Biography: Steven Leath

Dr. Steven Leath became Iowa State University's 15th president in January 2012. He leads a university that educates more than 33,000 students, employs 6,000 faculty and staff, provides agricultural research and extension programs throughout the state and belongs to the Association of American Universities (AAU).

During President Leath's first two years, the university enrolled record numbers of students, surpassed its private fund-raising goals, and became one of only four universities in the nation to send football, men's and women's basketball and volleyball teams to NCAA post-season play over two consecutive years. Prior to his arrival, the university's budget had been reduced six successive years. In his first two legislative sessions, the state allocation has increased, and this year's state increases were the largest in over 20 years.

Strategic initiatives

Dr. Leath is leading ISU in strategic initiatives to:

  1. maintain and improve the high quality student educational experience that the university is known for,
  2. strengthen the university's scholarly reputation,
  3. expand and broaden its research enterprise, and
  4. increase its economic development programs and activities for the state of Iowa.

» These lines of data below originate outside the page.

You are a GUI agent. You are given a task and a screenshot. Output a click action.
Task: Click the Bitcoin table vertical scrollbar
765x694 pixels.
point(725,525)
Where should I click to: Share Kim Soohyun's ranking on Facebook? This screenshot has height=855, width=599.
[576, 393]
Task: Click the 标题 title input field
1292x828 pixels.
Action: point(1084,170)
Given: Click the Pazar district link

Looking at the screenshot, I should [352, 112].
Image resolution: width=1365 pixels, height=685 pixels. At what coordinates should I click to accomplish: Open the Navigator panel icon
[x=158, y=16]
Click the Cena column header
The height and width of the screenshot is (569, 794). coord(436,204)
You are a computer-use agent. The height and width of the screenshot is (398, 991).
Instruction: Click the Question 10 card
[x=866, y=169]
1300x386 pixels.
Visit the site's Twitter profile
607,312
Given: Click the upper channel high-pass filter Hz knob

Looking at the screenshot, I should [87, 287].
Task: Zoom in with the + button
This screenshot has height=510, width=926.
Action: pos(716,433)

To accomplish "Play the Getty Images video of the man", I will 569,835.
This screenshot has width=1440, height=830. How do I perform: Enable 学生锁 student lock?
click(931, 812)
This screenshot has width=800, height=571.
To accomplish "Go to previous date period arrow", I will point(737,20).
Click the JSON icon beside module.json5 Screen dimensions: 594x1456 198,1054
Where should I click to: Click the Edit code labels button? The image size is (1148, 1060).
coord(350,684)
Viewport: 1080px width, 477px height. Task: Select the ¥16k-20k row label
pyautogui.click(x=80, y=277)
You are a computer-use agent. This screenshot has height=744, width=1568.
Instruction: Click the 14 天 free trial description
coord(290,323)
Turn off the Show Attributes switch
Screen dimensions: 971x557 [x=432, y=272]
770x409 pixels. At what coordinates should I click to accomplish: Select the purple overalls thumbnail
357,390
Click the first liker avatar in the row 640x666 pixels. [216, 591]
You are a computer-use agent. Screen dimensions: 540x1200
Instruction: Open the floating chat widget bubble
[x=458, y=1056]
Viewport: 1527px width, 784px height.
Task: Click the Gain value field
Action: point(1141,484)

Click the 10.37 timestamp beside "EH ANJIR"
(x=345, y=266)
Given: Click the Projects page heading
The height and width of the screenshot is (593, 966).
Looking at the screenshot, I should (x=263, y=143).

He also has placed major emphasis on enhancing the university's nationally recognized 1,700-acre central campus and its public art collection, which is one of the largest among U.S. public universities.

A member of the Council of Presidents of the Association of Public and Land-Grant Universities (APLU), Dr. Leath also serves on the Board of Directors of the IFDC, an international soil fertility and agricultural development center, and the Big 12 Conference and Bankers Trust. He is a board member of the Public Flagship Network, composed of AAU public university leaders who are addressing the future of public higher education.

Dr. Leath co-chairs the Greater Des Moines Foundation's Capital Corridor regional economic development initiative, is a member of the executive committee of the Iowa STEM (science, technology, engineering, mathematics) Advisory Council, is vice chair of the Iowa Coordinating Council for Post-Secondary Education, and is a member of the Iowa Business Council. He is also a member of the American Association for the Advancement of Science, Crop Science Society of America, American Phytopathological Society, and Sigma Xi research honor society.

Dr. Leath holds a B.S. in plant science from Pennsylvania State University, M.S. in plant science from the University of Delaware, and Ph.D. in plant pathology from the University of Illinois.

Positions, projects, research

He spent one year as an Extension Plant Pathologist in Illinois before joining the faculty of North Carolina State University's College of Agriculture and Life Sciences as a plant pathologist with the U.S. Department of Agriculture's Agricultural Research Service (USDA-ARS) unit based at NC State. He was named professor and research leader of the unit in 1998, then spent time as acting national grain crops program leader for the USDA-ARS in Washington, DC. He returned to NC State in 2001 as a professor and assistant director of the North Carolina Agricultural Research Service (NCARS), was promoted to associate director in 2003, and was named NCARS director and associate dean of the College of Agriculture and Life Sciences in 2005.

From 2007 to 2012, Dr. Leath was Vice President for Research for the University of North Carolina (UNC) General Administration, where he promoted research and sponsored programs across the full spectrum of academic disciplines and interdisciplinary activities carried out by UNC's 16 university campuses. He also oversaw UNC's inter-institutional centers and was one of the leaders in such highly successful public-private partnerships as the North Carolina Centennial Campus, North Carolina Research Campus, Research Triangle Park, and the David H. Murdock Research Institute, which he helped establish and led as chief executive officer.

During his research career, Dr. Leath published nearly 100 scientific articles in plant disease resistance, plant pathology, plant breeding, and related fields.


He and his wife Janet have two adult sons, Eric and Scott.